The FDIC has taken into receivership 69 banks this year as of the end of July. This is a lot of banks being shut down in America. Can the FDIC and the nation’s financial authorities do a better job in stopping this flood of bank closings. One important reason to pursue this is these small and regional shuttered banks are a precious resource for the communities and regions they operate in and the larger banks which the FDIC often sells these failed banks deposits to won’t have the commitment and connection to help these local communities and regions the shut down banks would. Moreover, there is a job loss often occurring with these receivership actions for some or all off the seized banks employees taken over by the FDIC which it would be better for the nation if this type of job loss could be reduced.

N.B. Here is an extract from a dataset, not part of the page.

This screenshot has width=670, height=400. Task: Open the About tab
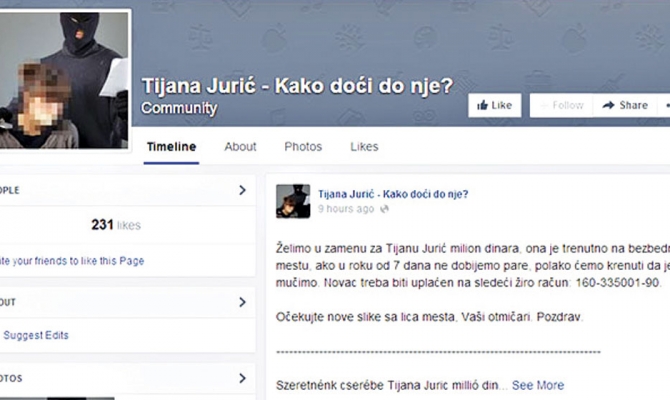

From media reports it is not at all clear to the general public the standards the FDIC uses to determine a bank needs to be shut down. A reasonable person would surmise that the primary reason is probably that a lot of these seized banks hold a lot of commercial loans which are either in default or close to default.

What is interesting about some of these banks is that they have a lot of assets. During this past week one of the seized banks had $705 million in assets another seized bank had $1.6 billion in assets. One would surmise that even after subtracting bad loans these banks have a lot of assets to build a strong bank long-term. Recent history shows that when the FDIC takes over banks it is having a tough time selling these banks, there is talk about splitting these banks into good and bad banks and selling the good banks and selling the bad banks at very distressed prices. The bottom line is the FDIC is losing big money seizing banks and selling them. Is anyone determining the FDIC costs to seize some of these larger seized banks and looking into the possibility of using a portion of the money that would be employed to pay the seizure costs and buy these “targeted for seizures” banks most bad assets, like construction loans, at a premium of market price but of course less than the book value so as to give these targeted banks the resources to grow back to strong health? Is anyone pursuing discussions with the Federal Reserve Bank about opening a loan window with low interest rates loans for these troubled banks with basically a strong foundation so they can get the capital to grow back to strong health? This current recession is the worst recession to hit the nation in the last seventy-five years it would be a shame to throw a lot of these valuable assets, banks, of local communities and regions into the trash because of a lack of creativity and a lack of effort!


Many of these banks deserve to be shut down. They were running wild with depositors money.

The one thing I would like to see in the future is the ability of the FDIC, just like most insurers, to cancel the insurance. The FDIC could announce that in x amount of days, it will cease to insure bank Y. Then let the public they have screwed eat them alive. It would be a more fitting end for the lousy cheats.